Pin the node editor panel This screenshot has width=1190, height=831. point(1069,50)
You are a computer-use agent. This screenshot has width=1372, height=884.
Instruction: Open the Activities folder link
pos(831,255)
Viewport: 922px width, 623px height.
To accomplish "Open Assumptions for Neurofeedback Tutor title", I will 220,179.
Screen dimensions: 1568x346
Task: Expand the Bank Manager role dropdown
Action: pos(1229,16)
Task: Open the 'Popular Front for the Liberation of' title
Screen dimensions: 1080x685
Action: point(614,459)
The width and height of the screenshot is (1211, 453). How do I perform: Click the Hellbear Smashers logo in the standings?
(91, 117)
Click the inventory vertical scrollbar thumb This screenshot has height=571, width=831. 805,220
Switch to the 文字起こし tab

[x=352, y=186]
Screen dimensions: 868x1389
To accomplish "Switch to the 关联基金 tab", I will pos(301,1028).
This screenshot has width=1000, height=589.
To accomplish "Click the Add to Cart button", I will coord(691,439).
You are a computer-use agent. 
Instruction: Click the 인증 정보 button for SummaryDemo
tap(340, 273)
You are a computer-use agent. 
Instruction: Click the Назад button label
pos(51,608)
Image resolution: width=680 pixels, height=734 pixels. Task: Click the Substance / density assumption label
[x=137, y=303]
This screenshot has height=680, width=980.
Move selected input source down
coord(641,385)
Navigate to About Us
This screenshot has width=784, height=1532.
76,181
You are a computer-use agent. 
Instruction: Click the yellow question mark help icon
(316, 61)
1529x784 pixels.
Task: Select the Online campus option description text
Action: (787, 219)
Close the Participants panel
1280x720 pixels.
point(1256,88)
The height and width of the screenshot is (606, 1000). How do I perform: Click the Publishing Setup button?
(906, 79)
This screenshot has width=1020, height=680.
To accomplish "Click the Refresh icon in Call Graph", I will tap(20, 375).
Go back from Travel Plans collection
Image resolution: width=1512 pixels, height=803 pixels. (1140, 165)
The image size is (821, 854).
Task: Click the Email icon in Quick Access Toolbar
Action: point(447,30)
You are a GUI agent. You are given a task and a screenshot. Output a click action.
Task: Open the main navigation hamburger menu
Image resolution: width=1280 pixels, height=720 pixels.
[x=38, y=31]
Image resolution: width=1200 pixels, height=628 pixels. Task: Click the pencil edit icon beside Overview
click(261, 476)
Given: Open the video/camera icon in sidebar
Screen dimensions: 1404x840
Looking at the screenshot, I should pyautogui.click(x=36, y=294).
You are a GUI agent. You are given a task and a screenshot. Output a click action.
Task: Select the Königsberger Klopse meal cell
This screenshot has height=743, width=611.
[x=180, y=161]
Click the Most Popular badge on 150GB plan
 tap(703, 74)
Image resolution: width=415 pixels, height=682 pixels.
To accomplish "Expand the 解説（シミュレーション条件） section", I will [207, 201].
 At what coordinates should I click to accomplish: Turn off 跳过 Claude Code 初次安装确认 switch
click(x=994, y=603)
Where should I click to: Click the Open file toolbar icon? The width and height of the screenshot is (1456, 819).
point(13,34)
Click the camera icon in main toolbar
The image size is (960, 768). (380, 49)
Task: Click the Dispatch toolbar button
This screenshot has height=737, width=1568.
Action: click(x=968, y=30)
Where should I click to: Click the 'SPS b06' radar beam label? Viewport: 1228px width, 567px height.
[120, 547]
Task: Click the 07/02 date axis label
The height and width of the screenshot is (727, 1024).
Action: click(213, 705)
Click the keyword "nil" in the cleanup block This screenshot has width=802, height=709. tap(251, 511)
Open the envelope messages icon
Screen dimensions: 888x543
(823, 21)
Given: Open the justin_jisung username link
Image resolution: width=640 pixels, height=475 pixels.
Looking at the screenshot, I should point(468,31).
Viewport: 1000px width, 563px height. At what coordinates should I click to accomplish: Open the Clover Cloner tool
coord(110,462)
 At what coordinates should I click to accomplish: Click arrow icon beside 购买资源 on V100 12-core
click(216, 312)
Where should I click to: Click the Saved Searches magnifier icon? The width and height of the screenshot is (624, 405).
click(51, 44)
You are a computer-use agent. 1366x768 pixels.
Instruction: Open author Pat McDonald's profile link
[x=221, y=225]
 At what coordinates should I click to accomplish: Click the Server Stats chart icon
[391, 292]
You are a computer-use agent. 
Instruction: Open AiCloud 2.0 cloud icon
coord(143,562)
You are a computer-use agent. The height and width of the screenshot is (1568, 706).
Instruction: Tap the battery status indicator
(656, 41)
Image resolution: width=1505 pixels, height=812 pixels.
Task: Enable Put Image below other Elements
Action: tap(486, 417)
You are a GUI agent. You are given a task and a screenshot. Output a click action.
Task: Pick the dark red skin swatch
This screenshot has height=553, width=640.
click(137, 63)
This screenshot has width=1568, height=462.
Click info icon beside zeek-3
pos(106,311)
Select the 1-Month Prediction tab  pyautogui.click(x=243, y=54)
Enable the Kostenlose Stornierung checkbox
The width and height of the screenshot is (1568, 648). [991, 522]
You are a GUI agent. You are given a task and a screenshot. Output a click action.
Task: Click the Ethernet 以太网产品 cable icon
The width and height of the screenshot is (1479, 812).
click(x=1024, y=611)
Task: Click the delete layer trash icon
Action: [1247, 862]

===

**Problem to work on:**
Reproduce the records above word for word, from the first line through the line that contains "will tap(20, 375).", including both of those lines.

**Output of the exercise:**
Pin the node editor panel This screenshot has width=1190, height=831. point(1069,50)
You are a computer-use agent. This screenshot has width=1372, height=884.
Instruction: Open the Activities folder link
pos(831,255)
Viewport: 922px width, 623px height.
To accomplish "Open Assumptions for Neurofeedback Tutor title", I will 220,179.
Screen dimensions: 1568x346
Task: Expand the Bank Manager role dropdown
Action: pos(1229,16)
Task: Open the 'Popular Front for the Liberation of' title
Screen dimensions: 1080x685
Action: point(614,459)
The width and height of the screenshot is (1211, 453). How do I perform: Click the Hellbear Smashers logo in the standings?
(91, 117)
Click the inventory vertical scrollbar thumb This screenshot has height=571, width=831. 805,220
Switch to the 文字起こし tab

[x=352, y=186]
Screen dimensions: 868x1389
To accomplish "Switch to the 关联基金 tab", I will pos(301,1028).
This screenshot has width=1000, height=589.
To accomplish "Click the Add to Cart button", I will coord(691,439).
You are a computer-use agent. 
Instruction: Click the 인증 정보 button for SummaryDemo
tap(340, 273)
You are a computer-use agent. 
Instruction: Click the Назад button label
pos(51,608)
Image resolution: width=680 pixels, height=734 pixels. Task: Click the Substance / density assumption label
[x=137, y=303]
This screenshot has height=680, width=980.
Move selected input source down
coord(641,385)
Navigate to About Us
This screenshot has width=784, height=1532.
76,181
You are a computer-use agent. 
Instruction: Click the yellow question mark help icon
(316, 61)
1529x784 pixels.
Task: Select the Online campus option description text
Action: (787, 219)
Close the Participants panel
1280x720 pixels.
point(1256,88)
The height and width of the screenshot is (606, 1000). How do I perform: Click the Publishing Setup button?
(906, 79)
This screenshot has width=1020, height=680.
To accomplish "Click the Refresh icon in Call Graph", I will tap(20, 375).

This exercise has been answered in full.